= Beginning of Section =

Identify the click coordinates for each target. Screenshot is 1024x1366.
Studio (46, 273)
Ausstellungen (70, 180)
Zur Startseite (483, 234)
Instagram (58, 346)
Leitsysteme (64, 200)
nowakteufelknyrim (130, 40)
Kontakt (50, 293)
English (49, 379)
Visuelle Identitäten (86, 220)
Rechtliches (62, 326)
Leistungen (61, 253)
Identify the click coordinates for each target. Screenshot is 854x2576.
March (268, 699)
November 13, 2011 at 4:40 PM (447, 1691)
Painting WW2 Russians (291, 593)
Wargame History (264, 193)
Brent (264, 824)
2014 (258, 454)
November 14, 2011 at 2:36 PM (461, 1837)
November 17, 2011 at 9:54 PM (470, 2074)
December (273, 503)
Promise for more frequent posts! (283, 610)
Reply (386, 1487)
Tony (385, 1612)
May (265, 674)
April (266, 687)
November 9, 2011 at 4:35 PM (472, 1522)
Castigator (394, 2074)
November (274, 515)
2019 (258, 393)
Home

= End of Section =

■ Instructions to follow
The required output is the exact run of lines from the beginning of the records to the line with "Rechtliches (62, 326)", that line included.

■ Exercise result
Identify the click coordinates for each target. Screenshot is 1024x1366.
Studio (46, 273)
Ausstellungen (70, 180)
Zur Startseite (483, 234)
Instagram (58, 346)
Leitsysteme (64, 200)
nowakteufelknyrim (130, 40)
Kontakt (50, 293)
English (49, 379)
Visuelle Identitäten (86, 220)
Rechtliches (62, 326)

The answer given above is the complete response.